In my practice, I see not only the harms that patients suffer while seeking medical services, but also their struggles to access and afford safe, efficient, and excellent health care. This has become an ordeal with the skyrocketing cost, complexity, and uncertainty of treatments and prescription medications, too many of which turn out to be dangerous drugs.

The areas of diet and nutrition have become especially fraught, full of conflicts of interest, bad players, and outright profiteering hokum. It is difficult to the max to control for myriad factors and to study with rigor people and their eating habits and dietary outcomes.

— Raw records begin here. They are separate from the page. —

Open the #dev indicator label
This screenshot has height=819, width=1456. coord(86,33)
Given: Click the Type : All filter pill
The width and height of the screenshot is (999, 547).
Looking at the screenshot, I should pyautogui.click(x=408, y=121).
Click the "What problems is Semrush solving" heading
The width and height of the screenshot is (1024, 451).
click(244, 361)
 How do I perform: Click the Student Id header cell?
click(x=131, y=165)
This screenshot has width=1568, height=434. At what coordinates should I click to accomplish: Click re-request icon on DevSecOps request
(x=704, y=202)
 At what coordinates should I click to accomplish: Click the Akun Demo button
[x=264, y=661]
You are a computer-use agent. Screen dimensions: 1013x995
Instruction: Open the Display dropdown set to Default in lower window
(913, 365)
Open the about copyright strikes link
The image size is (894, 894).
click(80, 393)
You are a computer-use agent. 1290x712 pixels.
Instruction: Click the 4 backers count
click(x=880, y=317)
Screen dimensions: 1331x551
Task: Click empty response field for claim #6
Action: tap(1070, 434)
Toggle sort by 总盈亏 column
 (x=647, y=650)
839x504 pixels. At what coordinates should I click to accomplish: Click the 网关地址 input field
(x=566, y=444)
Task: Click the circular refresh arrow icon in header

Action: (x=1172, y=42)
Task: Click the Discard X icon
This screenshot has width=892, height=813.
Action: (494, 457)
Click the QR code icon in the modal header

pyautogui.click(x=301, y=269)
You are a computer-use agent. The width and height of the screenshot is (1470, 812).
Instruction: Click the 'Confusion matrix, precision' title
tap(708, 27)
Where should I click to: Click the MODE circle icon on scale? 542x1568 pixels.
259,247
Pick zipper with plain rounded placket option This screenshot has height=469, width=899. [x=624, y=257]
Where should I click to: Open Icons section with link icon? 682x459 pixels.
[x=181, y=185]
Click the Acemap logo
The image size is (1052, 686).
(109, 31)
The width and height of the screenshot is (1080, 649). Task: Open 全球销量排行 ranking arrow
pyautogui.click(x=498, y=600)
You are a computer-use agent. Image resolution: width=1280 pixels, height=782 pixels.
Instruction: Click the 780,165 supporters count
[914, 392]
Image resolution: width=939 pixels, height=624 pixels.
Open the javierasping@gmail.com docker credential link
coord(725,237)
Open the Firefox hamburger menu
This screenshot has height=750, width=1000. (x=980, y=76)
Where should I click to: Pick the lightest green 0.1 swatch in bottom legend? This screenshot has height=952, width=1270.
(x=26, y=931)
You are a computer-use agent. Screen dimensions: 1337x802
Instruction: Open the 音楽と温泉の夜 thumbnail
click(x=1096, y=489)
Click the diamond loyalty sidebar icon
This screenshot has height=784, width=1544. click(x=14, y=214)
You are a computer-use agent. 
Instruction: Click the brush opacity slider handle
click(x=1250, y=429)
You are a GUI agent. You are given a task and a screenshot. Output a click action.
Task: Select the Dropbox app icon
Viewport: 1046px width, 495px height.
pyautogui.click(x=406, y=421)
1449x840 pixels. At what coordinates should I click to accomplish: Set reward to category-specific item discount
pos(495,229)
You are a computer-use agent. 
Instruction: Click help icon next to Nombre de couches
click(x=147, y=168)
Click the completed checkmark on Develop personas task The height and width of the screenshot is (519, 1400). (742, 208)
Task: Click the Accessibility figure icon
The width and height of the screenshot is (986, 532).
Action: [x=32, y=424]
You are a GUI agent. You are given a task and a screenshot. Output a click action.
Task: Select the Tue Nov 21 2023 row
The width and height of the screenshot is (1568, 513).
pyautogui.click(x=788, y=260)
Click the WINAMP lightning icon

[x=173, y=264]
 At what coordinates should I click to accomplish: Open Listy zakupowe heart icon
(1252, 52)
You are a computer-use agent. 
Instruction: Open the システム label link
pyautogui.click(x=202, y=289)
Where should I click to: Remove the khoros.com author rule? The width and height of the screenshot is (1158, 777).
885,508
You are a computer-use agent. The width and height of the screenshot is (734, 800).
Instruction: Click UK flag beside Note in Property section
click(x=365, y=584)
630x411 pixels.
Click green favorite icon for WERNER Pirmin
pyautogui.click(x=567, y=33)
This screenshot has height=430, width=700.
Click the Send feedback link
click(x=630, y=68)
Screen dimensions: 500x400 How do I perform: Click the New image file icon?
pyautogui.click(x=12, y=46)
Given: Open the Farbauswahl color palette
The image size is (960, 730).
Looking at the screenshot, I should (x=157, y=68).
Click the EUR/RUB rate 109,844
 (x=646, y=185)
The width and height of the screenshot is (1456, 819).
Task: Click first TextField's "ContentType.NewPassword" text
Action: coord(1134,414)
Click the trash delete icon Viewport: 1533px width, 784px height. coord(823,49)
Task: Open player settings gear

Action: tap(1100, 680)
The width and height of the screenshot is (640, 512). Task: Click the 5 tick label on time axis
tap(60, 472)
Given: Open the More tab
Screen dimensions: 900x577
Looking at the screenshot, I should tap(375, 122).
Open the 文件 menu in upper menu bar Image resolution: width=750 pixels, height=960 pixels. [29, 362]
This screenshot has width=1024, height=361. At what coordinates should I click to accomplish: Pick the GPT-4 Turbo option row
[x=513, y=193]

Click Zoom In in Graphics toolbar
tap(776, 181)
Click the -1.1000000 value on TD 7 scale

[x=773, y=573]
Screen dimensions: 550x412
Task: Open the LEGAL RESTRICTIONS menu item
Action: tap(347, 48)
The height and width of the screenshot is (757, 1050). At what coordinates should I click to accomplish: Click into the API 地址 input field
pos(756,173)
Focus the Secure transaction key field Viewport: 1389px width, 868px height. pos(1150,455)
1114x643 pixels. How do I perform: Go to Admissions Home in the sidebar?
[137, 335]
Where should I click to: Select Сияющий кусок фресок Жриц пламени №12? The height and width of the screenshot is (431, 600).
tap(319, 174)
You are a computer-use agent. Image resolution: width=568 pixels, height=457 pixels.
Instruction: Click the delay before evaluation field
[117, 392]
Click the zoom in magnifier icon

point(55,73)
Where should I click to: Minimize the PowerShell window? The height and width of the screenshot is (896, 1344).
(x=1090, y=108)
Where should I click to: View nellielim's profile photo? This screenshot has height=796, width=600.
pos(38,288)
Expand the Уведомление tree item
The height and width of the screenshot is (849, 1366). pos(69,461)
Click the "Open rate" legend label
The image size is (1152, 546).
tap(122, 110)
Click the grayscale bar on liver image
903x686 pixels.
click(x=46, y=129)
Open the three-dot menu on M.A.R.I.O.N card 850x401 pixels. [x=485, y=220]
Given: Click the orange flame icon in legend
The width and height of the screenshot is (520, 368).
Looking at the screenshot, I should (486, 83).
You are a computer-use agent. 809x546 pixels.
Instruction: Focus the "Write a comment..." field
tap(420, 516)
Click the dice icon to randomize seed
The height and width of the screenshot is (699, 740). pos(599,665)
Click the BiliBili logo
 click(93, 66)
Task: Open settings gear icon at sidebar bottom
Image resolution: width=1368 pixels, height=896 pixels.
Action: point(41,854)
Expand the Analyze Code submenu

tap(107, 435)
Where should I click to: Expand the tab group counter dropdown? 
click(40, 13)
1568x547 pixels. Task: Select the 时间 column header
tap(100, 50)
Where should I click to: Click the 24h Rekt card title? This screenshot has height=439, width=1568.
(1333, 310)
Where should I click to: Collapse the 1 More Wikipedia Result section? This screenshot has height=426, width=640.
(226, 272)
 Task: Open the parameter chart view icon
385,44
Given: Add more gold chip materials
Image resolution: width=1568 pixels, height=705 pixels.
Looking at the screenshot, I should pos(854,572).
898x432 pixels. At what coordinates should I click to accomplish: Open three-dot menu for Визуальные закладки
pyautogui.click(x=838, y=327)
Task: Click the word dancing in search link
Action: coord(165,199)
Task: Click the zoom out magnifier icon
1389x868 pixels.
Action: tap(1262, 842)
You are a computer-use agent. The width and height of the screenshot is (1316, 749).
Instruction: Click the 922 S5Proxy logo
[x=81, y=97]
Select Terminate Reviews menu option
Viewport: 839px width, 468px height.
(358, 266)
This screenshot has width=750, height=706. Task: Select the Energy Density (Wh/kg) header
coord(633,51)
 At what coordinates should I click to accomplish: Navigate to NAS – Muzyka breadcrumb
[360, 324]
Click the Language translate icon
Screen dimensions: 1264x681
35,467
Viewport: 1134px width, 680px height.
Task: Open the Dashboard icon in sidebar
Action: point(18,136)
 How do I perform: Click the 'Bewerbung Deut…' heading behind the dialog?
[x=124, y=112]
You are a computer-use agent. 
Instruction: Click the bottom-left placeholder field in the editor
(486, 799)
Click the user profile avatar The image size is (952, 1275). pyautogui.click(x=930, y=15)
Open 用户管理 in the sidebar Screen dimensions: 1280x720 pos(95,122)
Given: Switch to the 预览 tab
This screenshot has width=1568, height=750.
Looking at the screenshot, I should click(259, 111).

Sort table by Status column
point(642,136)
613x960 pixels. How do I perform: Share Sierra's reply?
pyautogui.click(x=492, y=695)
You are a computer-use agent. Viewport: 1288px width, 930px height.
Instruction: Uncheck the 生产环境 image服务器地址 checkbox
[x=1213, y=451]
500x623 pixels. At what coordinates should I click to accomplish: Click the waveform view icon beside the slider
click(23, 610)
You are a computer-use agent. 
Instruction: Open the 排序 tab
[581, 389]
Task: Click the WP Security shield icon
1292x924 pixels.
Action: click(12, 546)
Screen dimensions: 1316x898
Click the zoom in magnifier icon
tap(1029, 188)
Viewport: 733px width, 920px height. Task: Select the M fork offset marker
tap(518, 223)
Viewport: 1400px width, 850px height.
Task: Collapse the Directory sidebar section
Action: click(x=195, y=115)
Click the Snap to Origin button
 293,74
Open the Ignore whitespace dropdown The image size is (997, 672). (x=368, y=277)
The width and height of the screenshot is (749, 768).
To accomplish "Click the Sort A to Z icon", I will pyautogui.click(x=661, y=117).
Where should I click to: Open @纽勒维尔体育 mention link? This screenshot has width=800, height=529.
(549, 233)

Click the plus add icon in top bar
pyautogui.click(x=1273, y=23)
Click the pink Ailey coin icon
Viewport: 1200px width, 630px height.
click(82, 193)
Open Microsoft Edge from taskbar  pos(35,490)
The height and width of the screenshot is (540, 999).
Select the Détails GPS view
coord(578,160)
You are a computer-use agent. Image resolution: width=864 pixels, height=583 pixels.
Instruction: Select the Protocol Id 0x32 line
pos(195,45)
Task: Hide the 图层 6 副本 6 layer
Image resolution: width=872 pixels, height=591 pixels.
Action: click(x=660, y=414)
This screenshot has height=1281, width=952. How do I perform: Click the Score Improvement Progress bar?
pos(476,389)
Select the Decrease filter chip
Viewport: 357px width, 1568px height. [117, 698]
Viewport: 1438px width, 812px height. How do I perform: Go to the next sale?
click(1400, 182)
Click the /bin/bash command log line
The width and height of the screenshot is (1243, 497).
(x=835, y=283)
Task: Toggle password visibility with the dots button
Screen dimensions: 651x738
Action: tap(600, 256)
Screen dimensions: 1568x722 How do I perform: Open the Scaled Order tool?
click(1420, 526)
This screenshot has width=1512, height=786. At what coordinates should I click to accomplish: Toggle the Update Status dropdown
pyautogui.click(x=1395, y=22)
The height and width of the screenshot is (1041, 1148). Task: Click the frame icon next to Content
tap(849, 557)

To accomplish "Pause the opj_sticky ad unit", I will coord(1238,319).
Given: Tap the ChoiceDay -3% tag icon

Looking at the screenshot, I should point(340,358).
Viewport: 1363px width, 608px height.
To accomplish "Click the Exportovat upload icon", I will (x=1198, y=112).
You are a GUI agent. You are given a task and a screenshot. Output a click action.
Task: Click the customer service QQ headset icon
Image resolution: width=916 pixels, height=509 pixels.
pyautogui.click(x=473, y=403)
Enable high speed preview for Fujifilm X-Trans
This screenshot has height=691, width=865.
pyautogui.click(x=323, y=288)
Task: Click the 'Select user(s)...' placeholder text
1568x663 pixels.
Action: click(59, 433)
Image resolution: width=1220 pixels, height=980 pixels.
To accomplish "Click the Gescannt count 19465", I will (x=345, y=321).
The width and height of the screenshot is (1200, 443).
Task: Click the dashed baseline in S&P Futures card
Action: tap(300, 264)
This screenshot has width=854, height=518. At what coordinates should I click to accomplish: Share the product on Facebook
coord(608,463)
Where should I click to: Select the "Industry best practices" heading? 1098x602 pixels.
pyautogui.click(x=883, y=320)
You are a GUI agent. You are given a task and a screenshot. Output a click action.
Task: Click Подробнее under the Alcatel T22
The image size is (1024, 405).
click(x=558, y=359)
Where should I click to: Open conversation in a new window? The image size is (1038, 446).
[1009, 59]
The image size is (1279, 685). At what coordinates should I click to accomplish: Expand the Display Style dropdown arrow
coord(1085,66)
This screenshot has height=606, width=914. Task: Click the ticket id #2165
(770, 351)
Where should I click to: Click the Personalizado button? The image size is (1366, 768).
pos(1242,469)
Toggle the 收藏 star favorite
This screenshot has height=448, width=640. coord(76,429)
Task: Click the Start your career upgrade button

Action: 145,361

That has not stopped wild theorizers, scam artists, and the misguided for a long time from blowing smoke at the public with wild claims (consider, for example, the total flakiness of cereal magnate John Kellogg).

This makes the guidance from USDA and other federal authorities so crucial in battling misinformation, fads, and nonsense, while also dealing with what public health officials call cornerstones of improving Americans’ well-being, especially in dealing with chronic conditions that affect 6 in 10 adults and are major drivers of the $3.5 trillion in annual U.S. health care spending.

Common sense and moderation may need to carry the day for most Americans, as the administration — yet again — wobbles in the presence of industry and special interests and leaves the public to protect itself. We all can eat less and increase our intake of more healthful foods (over red and processed meats), including fruits, vegetables, nuts, and fish. We can cut back on sugar and salt, especially by being more aware how they sneak into foods we buy in the market and get from commercial outlets (fast food joints and restaurants). Our kids certainly could do with far fewer sugary beverages and sugar-laden and empty calorie-packed sweets.

As for booze, let’s not be blue noses but realists. We need to see how casual consumption packs on calories, pounds, and creates other problems beyond our health — such as turning motorists into lethal menaces and aggravating domestic challenges. Please don’t drink and drive.

We’ve got lots of work to eat more healthfully, get moving, and improve our well-being in the new year and beyond.